Collected data entries
- Opening Delimiter -

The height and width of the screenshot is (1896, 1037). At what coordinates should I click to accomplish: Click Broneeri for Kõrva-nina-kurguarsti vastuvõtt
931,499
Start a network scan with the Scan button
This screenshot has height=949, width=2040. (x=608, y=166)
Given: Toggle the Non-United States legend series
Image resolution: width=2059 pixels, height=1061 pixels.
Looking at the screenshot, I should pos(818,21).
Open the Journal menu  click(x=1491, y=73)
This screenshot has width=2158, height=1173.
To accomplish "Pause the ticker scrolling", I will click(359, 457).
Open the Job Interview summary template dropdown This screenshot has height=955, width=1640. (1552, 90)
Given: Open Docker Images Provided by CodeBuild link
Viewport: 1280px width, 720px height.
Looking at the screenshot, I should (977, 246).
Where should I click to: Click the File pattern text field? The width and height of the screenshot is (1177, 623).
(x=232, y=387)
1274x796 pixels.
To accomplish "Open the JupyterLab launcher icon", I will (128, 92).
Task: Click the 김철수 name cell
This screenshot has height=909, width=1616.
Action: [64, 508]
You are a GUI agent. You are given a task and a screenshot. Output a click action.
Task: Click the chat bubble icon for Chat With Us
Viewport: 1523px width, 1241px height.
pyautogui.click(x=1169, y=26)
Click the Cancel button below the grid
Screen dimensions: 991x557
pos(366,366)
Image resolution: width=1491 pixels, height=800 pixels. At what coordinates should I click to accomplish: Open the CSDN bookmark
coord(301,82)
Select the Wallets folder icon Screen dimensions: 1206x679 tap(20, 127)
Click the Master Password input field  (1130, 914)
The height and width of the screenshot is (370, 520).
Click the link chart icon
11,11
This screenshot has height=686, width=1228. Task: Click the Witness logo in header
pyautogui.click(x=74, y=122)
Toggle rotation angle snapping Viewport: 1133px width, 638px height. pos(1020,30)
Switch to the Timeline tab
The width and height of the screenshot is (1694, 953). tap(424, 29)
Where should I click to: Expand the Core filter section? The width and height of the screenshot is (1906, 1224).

- Closing Delimiter -

### YOUR GOAL
Every line above is to be transcribed exactly, with nothing missed.

### RESPONSE
The height and width of the screenshot is (1896, 1037). At what coordinates should I click to accomplish: Click Broneeri for Kõrva-nina-kurguarsti vastuvõtt
931,499
Start a network scan with the Scan button
This screenshot has height=949, width=2040. (x=608, y=166)
Given: Toggle the Non-United States legend series
Image resolution: width=2059 pixels, height=1061 pixels.
Looking at the screenshot, I should pos(818,21).
Open the Journal menu  click(x=1491, y=73)
This screenshot has width=2158, height=1173.
To accomplish "Pause the ticker scrolling", I will click(359, 457).
Open the Job Interview summary template dropdown This screenshot has height=955, width=1640. (1552, 90)
Given: Open Docker Images Provided by CodeBuild link
Viewport: 1280px width, 720px height.
Looking at the screenshot, I should (977, 246).
Where should I click to: Click the File pattern text field? The width and height of the screenshot is (1177, 623).
(x=232, y=387)
1274x796 pixels.
To accomplish "Open the JupyterLab launcher icon", I will (128, 92).
Task: Click the 김철수 name cell
This screenshot has height=909, width=1616.
Action: [64, 508]
You are a GUI agent. You are given a task and a screenshot. Output a click action.
Task: Click the chat bubble icon for Chat With Us
Viewport: 1523px width, 1241px height.
pyautogui.click(x=1169, y=26)
Click the Cancel button below the grid
Screen dimensions: 991x557
pos(366,366)
Image resolution: width=1491 pixels, height=800 pixels. At what coordinates should I click to accomplish: Open the CSDN bookmark
coord(301,82)
Select the Wallets folder icon Screen dimensions: 1206x679 tap(20, 127)
Click the Master Password input field  (1130, 914)
The height and width of the screenshot is (370, 520).
Click the link chart icon
11,11
This screenshot has height=686, width=1228. Task: Click the Witness logo in header
pyautogui.click(x=74, y=122)
Toggle rotation angle snapping Viewport: 1133px width, 638px height. pos(1020,30)
Switch to the Timeline tab
The width and height of the screenshot is (1694, 953). tap(424, 29)
Where should I click to: Expand the Core filter section? The width and height of the screenshot is (1906, 1224).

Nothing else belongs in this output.